You may hear the words anime and manga used interchangeably to mean something like “Japanese-style animation.” But they are actually distinct art forms. Manga, from the Japanese word for “drawing,” refers to the static graphic narratives that in the U.S. might be referred to as “graphic novels.” Anime (from animation) is, as the name implies, the moving version of a graphic story on film, either as a movie or a television series.
There are many series that have both anime and manga versions. Some fans only read the manga; others only watch the anime; but many fans read the manga and watch the anime. Why would you both read and watch the same series, you may ask. Aren’t they essentially the same story? Well, only sometimes. While there are some anime series that follow the manga very closely, such as Death Note, there are many series that have serious departures from the manga story, or tell a different story altogether. Some even do both with multiple versions of the anime. Here are some comparisons from the Rogers Public Library collection:
Fullmetal Alchemist has a manga plus two anime series. The original anime series, simply titled Fullmetal Alchemist, starts out fairly close to the manga, but quickly veers off in an entirely different direction. There are numerous major characters from the manga who never make an appearance in this anime, and even some of the characters who do appear only have the same name as the manga character, while appearing entirely different and having completely different back stories (Sloth, for example). There is even a movie that continues the ending of this series and gives what many consider a more satisfactory ending to the story from this particular series. However, the second anime series, Fullmetal Alchemist: Brotherhood, follows the manga closely, with only minor changes throughout.
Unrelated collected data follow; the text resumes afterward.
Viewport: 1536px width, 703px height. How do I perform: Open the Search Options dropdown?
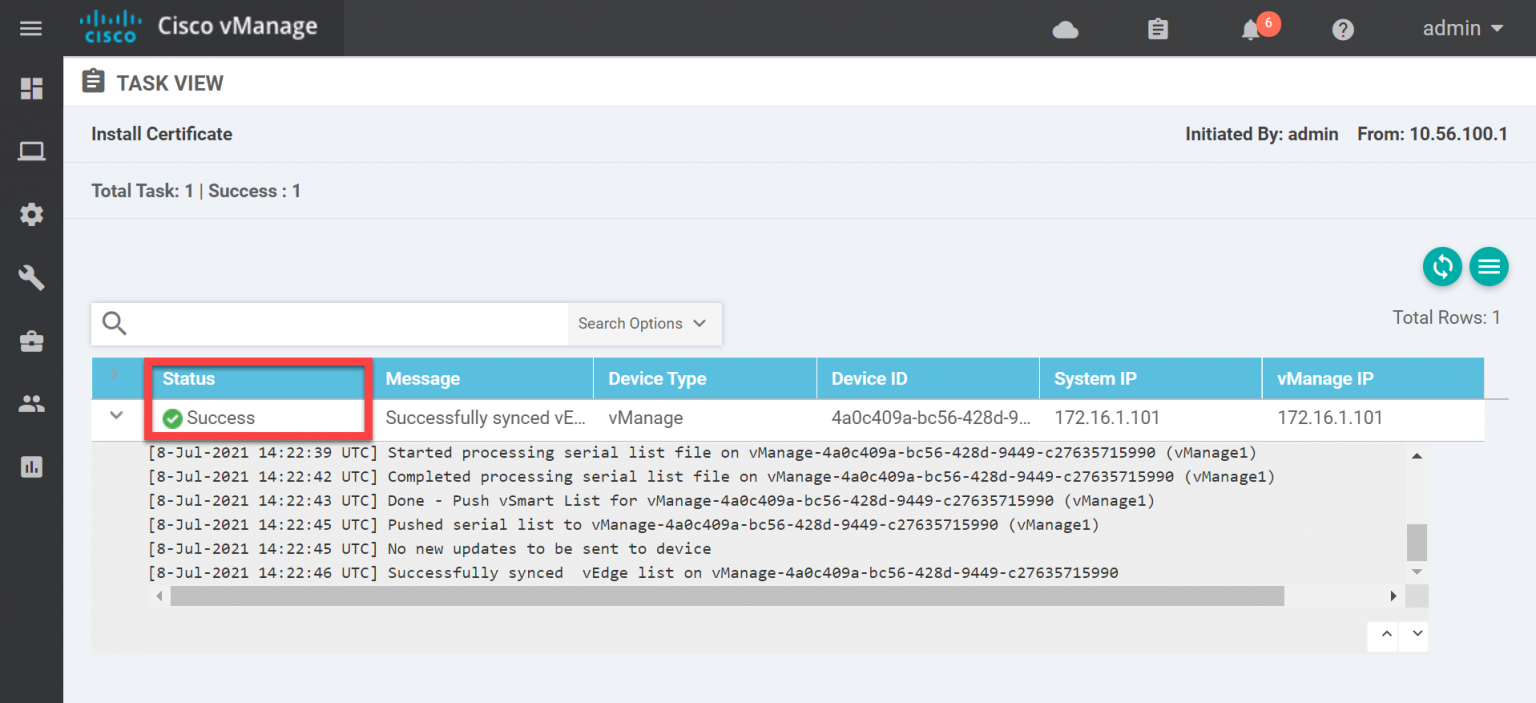coord(644,323)
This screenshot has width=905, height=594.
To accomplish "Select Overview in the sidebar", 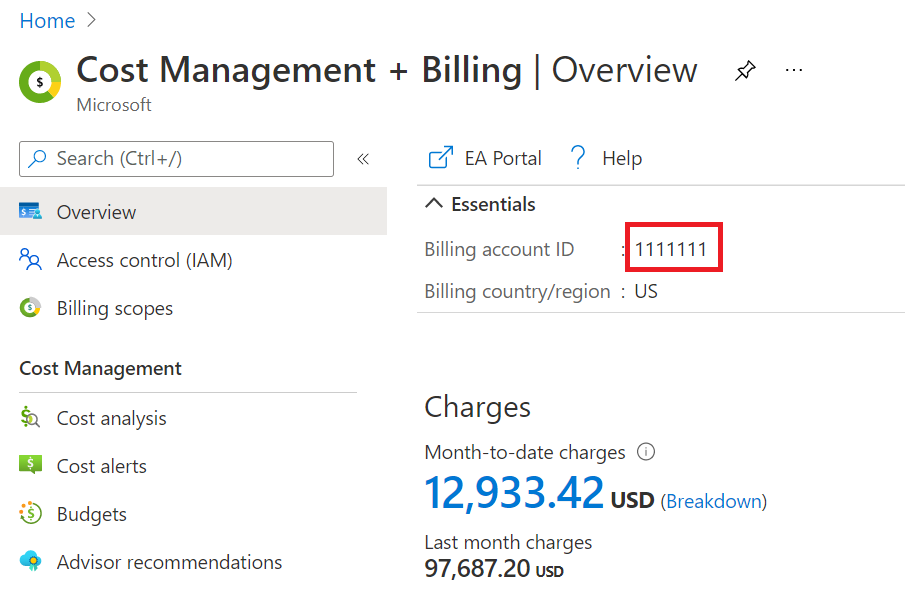I will point(193,212).
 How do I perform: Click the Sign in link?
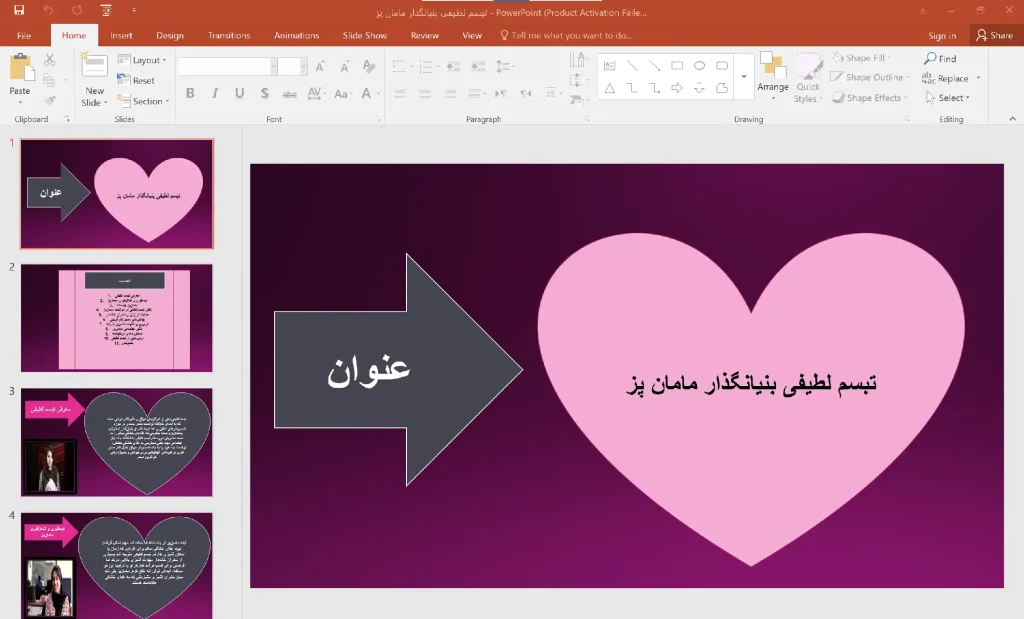tap(941, 34)
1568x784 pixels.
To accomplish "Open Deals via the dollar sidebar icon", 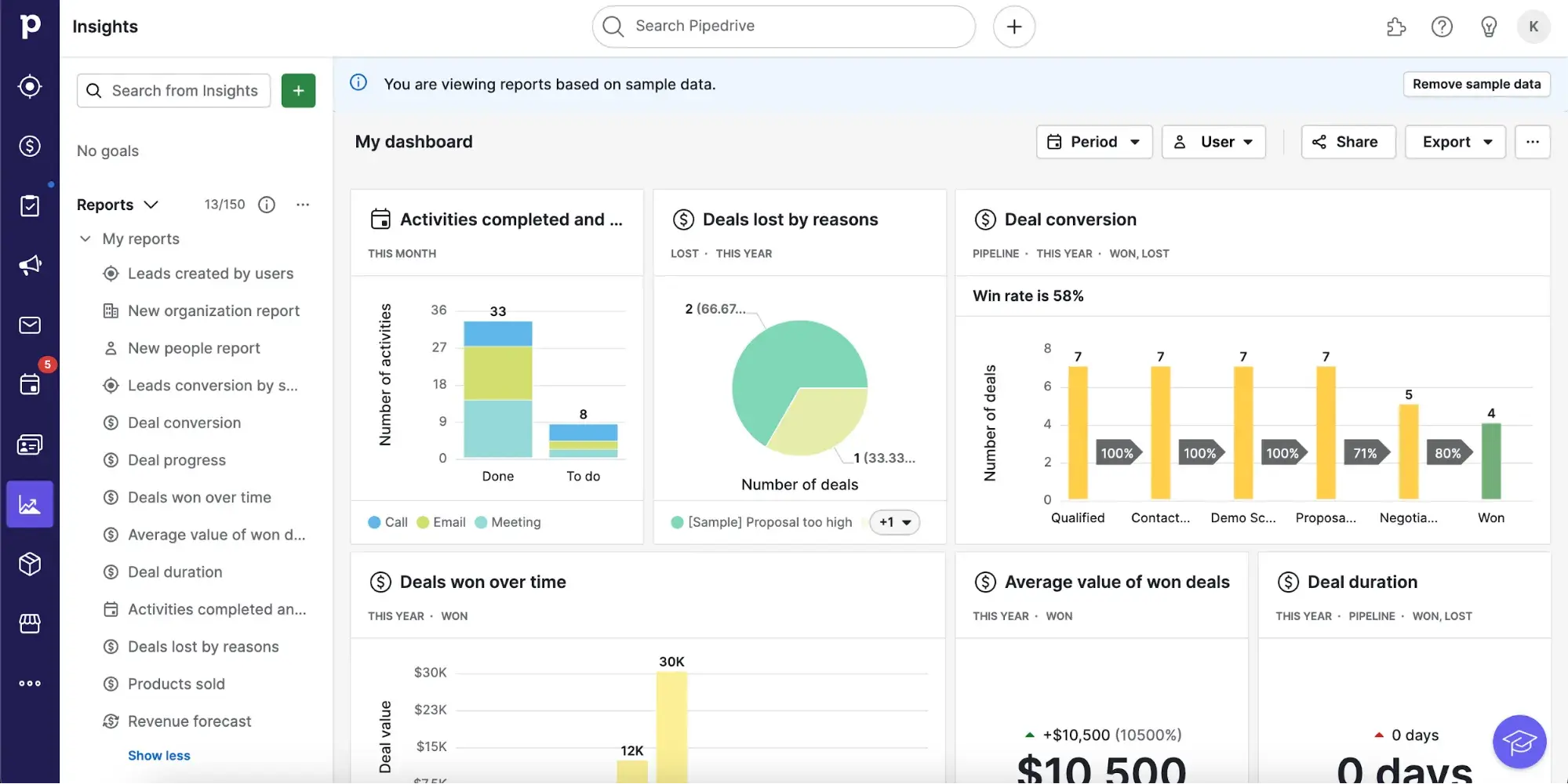I will pyautogui.click(x=30, y=146).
Tokyo Ghoul has an anime and a manga version, and while they begin in a similar vein, the anime makes several changes. The first season of the anime generally follows the manga, although there are some scenes that have small differences, sometimes leaving out something or adding something in that is not there in the manga. The story arcs are occasionally in a different order in the anime as well. Some characters are introduced earlier in the anime. However, season two of the anime completely diverges from the manga, going in a different direction and telling a different story.
Black Butler tends to go back and forth between telling the same story in the anime and changing things up completely. The anime changes several elements of the story and its characters, veering away from the manga version and then returning to it, only to diverge again.
So why do some people read both the manga and watch the anime of the “same” story? Usually it’s because they love the art and can’t get enough of the characters. However some people are quite passionate about their preferred format: whether it’s due to plot details, style, mood, or general theme, they’ll insist that their favorite version (either the anime or the manga) is better. It really comes down to a matter of taste. Why not see which you prefer?